手洗い嗽をしないと免疫機能が強化されるなら、風邪も引き難くなる。この考えが正しいかどうか回りを観察すると分かるだろう。多分正しい。

最近の大学の入学試験は記憶の多さを問うものが多い。だとすると入試に合格するには記憶力を強化すれば良い。そうするとシナプスという脳の組織が増加して記憶力を司る部分が強化される。

脳の使い方には記憶以外に思考というものがある。記憶力を強化するとこの思考が等閑になり、その部分のシナプスは減少するだろう。

どんなに良い大学を卒業しても社会では通用しないのはこの記憶力と思考力の違いから来ている。これは観察していれば一目瞭然だ。

大学も企業である。利益を得なければ潰れてしまう。その経営の中で入学試験の受験料は大きな収入だ。

コストをできるだけ下げて収益を図ることは企業に求められる大きな要素だ。試験を採点するにはコストが掛かる。それを軽減するにはどうしたら良いのか。

ここでコンピューターが登場する。
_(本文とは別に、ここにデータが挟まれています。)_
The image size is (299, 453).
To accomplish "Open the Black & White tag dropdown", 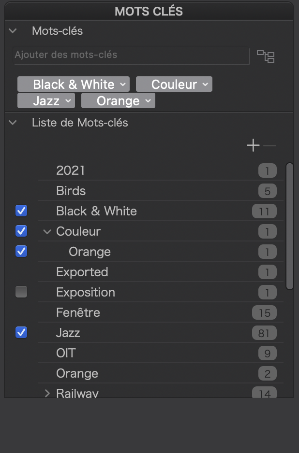I will coord(123,85).
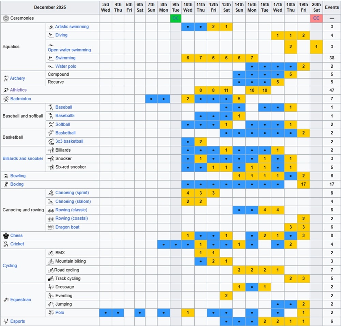Image resolution: width=341 pixels, height=326 pixels.
Task: Click the Events column header
Action: [x=331, y=7]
コンピューターに採点させればコストは極めて低い。だから大学の入学試験では〇×や択一問題が多い。

これが記憶能力を高める原動力にある。受験者は只管記憶量の増加を図るだろう。社会ではもちろん記憶しなければ仕事はできなが、それだけでは不十分だ。思考力が高い人は仕事ができる。そんな論理が成り立つのではないか。

思考とは頭に記憶された情報、データを分析し、組立、推論することだ。思考のベースには脳に取り入れられた情報を活用しなければならない。
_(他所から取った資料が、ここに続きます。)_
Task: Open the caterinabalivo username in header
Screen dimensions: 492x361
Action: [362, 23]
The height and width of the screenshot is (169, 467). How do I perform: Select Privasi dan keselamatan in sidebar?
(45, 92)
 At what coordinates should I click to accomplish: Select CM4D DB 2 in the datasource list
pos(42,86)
必要最小限の記憶とそれを活用する思考が仕事の効率を高めるだろう。だが思考には時間が必要だ。だが記憶を使用するには脳の保存された情報を取り出すだけで良い。

大企業では仕事の効率化を考え、できるだけシステム化を図っている。社員はそのシステムに基づいて仕事をすれば良いのだ。

ここではシステムを記憶し活用することが求められる。思考が活用される余地は少ない。だが中小企業は経費の関係上そんなシステム化は最小限に留められる。

大企業と中小企業ではこのように働き方が違うのだ。中小企業の経営者はこんな点を踏まえ、大企業に長く働いた人を採用すべきではない。

例を挙げて思考の必要性を述べたがそれ以外にも多くの思考力向上の方法があるだろう。どんな方法でも良いので思考力を高めなければこれからの社会で高い収入と地位を得ることができないと考える。これも思考の結果だ。